Schumann and the cello: we may think of the fine, late and rhapsodic Cello Concerto, or the lighter Stücke im Volkston, much beloved of cello students this past century and a half. But here is something different: songs, piano works – including the complete Kinderszenen cycle – and the Second Violin Sonata, all arranged for cello and piano.
The arrangements were made by Friedrich Grützmacher, that indefatigable populariser of the cello in mid-19th-century Germany and tireless appropriater and editor of other men’s music for the cello at a time when his instrument had to get by on precious few original pieces – the Vivaldi concertos, for example, were still stuck in Venetian libraries and would stay there for another century. But Grützmacher edited the Bach Cello Suites, the Haydn Concertos and pieces by Boccherini, to make them better known, and indeed to adapt them to 19th-century ways of doing things. He it was, also who gave the first performance of the Stücke im Volkston.

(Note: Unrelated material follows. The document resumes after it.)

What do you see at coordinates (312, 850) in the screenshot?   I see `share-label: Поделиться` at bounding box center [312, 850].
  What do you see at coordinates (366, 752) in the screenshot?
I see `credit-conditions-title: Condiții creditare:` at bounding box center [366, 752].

No such problems of era exist with these Schumann arrangements, which vary from comparatively straight transcription (in the case of the Second Violin Sonata) to thoroughgoing and imaginative realisation, in the case of Kinderszenen. Grützmacher shows that these pieces may happily belong to the cello, and even gain a certain mellow charm thereby, especially when played, as they are here, by a young performer of ardent and thoughtful sympathy.